Asian Financial crisis, also called the “Asian Contagion”, was a series of currency devaluations and other events that spread through many Asian markets beginning in the summer of 1997.Two main hypothesis and interpretations have emerged in the aftermath of the crisis. According to one view, sudden shifts in market expectations and confidence were the key sources of the initial financial turmoil, its propagation over time and regional contagion. Other view is that the crisis reflected structural and policy distortions in the countries of the region. Fundamental imbalances triggered the currency and financial crisis in 1997, even if, once the crisis started; market overreaction and herding caused the plunge of exchange rates, asset prices and economic activity to be more severe than warranted by the initial weak economic conditions.
As a result of the devaluation of Thailand’s baht, a large portion of East Asian currencies fell by as much as 38%. International stocks also declined as much as 60%. Luckily, the Asian financial crisis was stemmed somewhat by financial intervention from the International Monetary Fund and the World Bank. However, the market declines were also felt in the United States, Europe and Russia as the Asian economies slumped.
As a result of the crisis, many nations adopted protectionist measures to ensure the stability of their own currencies. Often, this led to heavy buying of U.S treasuries, which are used as global investments by most of the world’s sovereignties. The Asian crisis led to some needed financial and government reforms in countries such as Thailand, South Korea, Japan and Indonesia. It also serves as a valuable case study for economists who try to understand the interwoven markets of today, especially as it relates to currency trading and national accounts management.

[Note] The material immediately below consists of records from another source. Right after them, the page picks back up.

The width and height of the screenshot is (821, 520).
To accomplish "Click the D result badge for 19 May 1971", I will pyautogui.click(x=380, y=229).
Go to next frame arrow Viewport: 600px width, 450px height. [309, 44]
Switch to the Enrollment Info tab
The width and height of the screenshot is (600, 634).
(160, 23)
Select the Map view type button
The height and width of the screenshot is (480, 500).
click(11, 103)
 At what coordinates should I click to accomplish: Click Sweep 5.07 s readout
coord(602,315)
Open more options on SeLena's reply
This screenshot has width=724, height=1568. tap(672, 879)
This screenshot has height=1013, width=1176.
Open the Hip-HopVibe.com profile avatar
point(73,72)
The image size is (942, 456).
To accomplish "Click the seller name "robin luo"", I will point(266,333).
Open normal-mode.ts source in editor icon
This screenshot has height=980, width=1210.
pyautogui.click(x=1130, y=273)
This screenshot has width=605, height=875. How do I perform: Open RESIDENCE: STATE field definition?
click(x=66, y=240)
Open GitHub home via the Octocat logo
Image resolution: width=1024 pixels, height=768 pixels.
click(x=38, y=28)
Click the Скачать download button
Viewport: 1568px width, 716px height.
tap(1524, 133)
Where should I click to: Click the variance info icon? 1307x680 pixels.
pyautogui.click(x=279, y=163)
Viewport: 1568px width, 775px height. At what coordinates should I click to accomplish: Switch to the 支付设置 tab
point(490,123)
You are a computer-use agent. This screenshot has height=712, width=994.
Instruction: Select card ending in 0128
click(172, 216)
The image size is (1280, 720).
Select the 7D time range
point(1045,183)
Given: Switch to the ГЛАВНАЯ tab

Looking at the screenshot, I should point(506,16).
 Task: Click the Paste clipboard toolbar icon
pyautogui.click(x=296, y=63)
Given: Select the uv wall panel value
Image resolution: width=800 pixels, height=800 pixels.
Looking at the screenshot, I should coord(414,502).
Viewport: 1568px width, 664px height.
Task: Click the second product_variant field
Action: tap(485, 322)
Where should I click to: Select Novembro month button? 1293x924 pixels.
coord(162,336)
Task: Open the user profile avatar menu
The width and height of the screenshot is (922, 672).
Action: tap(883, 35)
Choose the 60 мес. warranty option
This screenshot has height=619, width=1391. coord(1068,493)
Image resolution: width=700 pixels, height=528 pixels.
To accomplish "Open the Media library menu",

The currency markets first failed in Thailand as the result of the government’s decision to no longer peg the local currency to the U.S dollar (USD). Currency declines spread rapidly throughout South Asia, in turn causing stock market declines, reduced import revenues and government upheaval.
The East Asia’s experience suggests that while a classic panic may have played a role, financial sector weaknesses were a major contributor to the recent financial crisis. Such weakness appear to reflect the inability of lenders to use business criteria in allocating credit and implicit or explicit government guarantees against risk. The lack of hedging at that time also added to the instability in Asian financial markets. After the pegs collapsed, borrowers who had not hedged their foreign currency borrowing had difficulty servicing their debts and in some cases went bankrupt, thus worsening the crisis. The high cost of abandoning currency pegs induced policymakers to adopt harsh contractionary measures (involving skyrocketing interest rates) to defend exchange rate, even when the pegs were unsustainable in the face of adverse market sentiment.